Попытка вступить в диалог… Это было криком сломленной души, попыткой найти кого-то столь же несчастного, что и Артур. Его хилая надежда, на то, что он хоть в чем-то не одинок. Сейчас эта надежда разрушилась голосом жены Джонни, который тонким лезвием прорезал по нервам парня, заставляя вернуться в убогую реальность и искривиться от омерзения к себе.

«Ублюдок умер, оказавшись такой же ненавистной тварью, как и прочие. Тебе было бы неплохо посочувствовать потере женщины, но нет… Ты жаждешь, чтобы ей было так же плохо, как и тебе. Потому что тогда ты не будешь чувствовать одиноким, осознавая, что не один ты чувствуешь себя дерьмом. До чего же ты мерзкий, О’Рейли! Ты еще мечтал вырваться отсюда, слушал россказни малыша Джонни, о том, что он увезет тебя далеко, о том, что он переписал на тебя половину имущества… Идиот! В этом вонючем городе тебе самое место! » – били мысли по его нервам, словно молот по гладкой поверхности зеркала.

На глаза надвинулась мутная пелена. Артур повел плечами, немного ежась, провел по нижнему веку пальцем, смахивая влагу, при этом неустанно следил за темным силуэтом девушки. Молча, не в состоянии проронить и слова. Но дурацкие не писаные правила предполагали, что в диалоге участвуют двое собеседников. Потому, протолкнув ком, ставший поперек горла, парень криво улыбнулся, хотя это было необязательно – в тусклом свете уличного фонаря были видны лишь силуэты. Пустые тени, копошащиеся в чужом доме.

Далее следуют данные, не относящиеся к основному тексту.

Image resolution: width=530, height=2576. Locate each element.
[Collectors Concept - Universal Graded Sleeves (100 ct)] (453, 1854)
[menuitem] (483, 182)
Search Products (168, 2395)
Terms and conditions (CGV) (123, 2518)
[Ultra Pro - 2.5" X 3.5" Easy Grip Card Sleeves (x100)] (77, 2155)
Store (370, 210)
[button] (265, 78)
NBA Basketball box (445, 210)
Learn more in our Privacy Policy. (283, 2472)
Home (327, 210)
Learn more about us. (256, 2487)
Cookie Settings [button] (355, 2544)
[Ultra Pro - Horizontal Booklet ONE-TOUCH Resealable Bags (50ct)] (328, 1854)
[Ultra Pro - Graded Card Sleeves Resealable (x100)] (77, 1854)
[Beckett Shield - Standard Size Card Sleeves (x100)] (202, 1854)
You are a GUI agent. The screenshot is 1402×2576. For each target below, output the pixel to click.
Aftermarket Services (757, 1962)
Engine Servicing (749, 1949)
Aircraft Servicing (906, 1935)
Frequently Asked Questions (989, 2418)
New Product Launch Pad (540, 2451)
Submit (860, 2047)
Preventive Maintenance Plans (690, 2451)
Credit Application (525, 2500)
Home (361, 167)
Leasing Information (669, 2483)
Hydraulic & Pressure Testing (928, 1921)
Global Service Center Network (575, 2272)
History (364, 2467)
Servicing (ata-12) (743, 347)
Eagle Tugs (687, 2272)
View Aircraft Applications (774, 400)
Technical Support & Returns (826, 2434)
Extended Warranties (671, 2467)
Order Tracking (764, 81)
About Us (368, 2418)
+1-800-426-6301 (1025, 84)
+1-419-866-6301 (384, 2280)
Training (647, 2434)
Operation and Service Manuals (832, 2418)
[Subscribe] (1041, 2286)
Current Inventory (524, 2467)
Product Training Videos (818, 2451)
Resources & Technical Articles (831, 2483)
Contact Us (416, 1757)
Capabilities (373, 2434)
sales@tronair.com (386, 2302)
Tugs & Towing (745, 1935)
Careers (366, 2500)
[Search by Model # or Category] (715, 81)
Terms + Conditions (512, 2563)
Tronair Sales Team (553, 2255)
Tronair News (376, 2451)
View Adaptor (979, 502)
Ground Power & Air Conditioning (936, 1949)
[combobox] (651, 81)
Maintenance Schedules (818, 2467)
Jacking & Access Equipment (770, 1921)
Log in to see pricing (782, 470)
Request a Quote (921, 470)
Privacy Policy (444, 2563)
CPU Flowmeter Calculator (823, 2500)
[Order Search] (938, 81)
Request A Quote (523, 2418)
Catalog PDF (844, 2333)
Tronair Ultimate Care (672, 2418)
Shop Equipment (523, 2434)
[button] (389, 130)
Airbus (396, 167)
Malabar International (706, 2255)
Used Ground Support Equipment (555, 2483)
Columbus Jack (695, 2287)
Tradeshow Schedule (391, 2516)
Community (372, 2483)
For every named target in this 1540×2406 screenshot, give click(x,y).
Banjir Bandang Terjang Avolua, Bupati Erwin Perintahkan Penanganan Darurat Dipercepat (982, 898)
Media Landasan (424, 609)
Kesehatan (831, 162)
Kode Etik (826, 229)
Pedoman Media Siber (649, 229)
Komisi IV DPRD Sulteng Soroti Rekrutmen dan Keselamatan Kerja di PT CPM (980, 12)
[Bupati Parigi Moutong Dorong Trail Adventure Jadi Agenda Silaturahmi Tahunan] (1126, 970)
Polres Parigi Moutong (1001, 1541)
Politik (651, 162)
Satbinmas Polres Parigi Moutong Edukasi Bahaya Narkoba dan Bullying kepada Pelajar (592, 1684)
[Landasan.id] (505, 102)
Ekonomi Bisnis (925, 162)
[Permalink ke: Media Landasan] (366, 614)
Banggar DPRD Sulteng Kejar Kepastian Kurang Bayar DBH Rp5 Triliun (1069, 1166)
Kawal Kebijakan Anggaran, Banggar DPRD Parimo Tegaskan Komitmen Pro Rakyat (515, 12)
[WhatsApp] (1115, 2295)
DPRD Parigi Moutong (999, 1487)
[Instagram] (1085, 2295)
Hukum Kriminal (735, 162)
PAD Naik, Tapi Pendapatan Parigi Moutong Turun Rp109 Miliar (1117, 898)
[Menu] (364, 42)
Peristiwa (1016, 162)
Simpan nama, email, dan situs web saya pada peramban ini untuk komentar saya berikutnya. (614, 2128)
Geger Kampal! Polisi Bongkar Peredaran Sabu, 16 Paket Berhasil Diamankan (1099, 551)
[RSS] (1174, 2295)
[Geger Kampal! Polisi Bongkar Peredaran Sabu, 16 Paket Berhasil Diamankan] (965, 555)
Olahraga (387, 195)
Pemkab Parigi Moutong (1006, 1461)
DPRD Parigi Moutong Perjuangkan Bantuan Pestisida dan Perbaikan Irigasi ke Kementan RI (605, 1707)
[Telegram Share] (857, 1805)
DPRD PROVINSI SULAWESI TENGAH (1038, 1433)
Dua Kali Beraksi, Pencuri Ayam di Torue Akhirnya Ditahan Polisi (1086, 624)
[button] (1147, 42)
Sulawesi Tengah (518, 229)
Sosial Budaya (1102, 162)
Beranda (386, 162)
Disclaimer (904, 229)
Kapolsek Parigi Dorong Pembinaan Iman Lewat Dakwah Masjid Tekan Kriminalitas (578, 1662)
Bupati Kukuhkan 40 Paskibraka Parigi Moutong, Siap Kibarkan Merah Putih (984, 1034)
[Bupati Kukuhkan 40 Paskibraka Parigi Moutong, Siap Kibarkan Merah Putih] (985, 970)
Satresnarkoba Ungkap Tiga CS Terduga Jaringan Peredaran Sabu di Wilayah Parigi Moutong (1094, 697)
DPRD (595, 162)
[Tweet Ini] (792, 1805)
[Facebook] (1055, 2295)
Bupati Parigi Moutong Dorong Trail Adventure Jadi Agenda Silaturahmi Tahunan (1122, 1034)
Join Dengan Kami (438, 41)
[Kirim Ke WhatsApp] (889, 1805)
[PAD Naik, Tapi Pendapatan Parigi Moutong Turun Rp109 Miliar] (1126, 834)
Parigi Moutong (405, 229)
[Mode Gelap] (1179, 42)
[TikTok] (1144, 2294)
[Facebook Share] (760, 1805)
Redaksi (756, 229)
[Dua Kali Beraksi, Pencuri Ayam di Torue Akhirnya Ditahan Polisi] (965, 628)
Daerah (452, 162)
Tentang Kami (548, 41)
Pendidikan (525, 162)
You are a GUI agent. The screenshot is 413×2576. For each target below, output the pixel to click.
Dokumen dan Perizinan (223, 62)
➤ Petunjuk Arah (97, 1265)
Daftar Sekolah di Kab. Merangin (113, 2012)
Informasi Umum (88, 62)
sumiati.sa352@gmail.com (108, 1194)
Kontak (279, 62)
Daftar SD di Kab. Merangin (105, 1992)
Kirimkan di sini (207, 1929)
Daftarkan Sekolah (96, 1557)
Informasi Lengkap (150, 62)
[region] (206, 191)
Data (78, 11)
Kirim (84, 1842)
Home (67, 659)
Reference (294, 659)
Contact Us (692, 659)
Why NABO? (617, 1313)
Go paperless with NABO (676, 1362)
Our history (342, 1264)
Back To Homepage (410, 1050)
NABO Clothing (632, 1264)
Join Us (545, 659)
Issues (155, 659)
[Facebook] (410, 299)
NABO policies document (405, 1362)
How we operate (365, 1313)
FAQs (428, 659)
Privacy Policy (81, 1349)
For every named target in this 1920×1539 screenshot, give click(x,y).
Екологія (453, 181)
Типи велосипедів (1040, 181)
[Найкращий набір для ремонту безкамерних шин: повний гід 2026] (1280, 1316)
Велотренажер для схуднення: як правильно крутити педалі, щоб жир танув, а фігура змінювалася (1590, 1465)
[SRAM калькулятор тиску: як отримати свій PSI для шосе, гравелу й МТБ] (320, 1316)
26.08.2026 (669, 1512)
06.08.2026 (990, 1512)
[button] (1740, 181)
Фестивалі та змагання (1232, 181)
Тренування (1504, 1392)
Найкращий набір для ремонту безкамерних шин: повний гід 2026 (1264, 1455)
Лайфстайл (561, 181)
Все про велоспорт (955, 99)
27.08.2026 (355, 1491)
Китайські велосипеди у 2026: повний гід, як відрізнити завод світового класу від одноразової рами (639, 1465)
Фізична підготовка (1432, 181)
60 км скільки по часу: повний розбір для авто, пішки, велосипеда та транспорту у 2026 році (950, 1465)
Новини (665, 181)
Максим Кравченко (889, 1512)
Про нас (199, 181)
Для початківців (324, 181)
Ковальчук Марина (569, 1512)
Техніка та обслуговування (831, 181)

– Я был так влюблен, что готов был делать все что он захочет, – пролепетал Артур, не скрывая яда в голосе, – такой удобный любовник, подумать только. Спит за обещания о светлом будущем.

Натянутый, словно струна, извлеченный откуда-то из самых темных уголков падшей души смешок, вырвался из уст парня. Глаза следили за действиями девушки:

«Такая же, как и я. Обманутая и озлобленная на весь мир, это читается в движениях ее хрупкого темного силуэта. Ненависть и боль».

Пару лет, проведенных на сцене пропитанного вонью сигар, алкоголя и потных тел жирных богатеев с их толстыми кошельками и грязными мыслями, научили танцора распознавать эмоции по одному лишь движению руки.

Артур робко шагнул к шкафчику и тихо открыл его, не желая привлекать внимание девушки.

– Ох, не стоит беспокоиться. Я пришел сюда за вещью, которую я, оторвав от сердца подарил ему, – имя Джонни не произносилось парнем вслух ни разу с момента его похорон, – Он должен был передать мне ее в тот самый день… Не успел.

В памяти вновь замелькали черно-белые картинки событий того дня. Рыдающая перед Артуром Сьюзи – танцовщица того же бара. Ее слезный рассказ, о том, что некий Джонни отвез ее в загородный особняк у реки. Ее опухшее от побоев лицо. Полный ярости, гнева и нервов телефонный звонок от Артура мерзости, в одночасье обрушившей все малое светлое мира танцора. А потом все как в тумане: желтые ленты вокруг особняка, красноватый блеск сирен, равнодушные копы, глупые зеваки, снующие в толпе, словно крысы, журналюги.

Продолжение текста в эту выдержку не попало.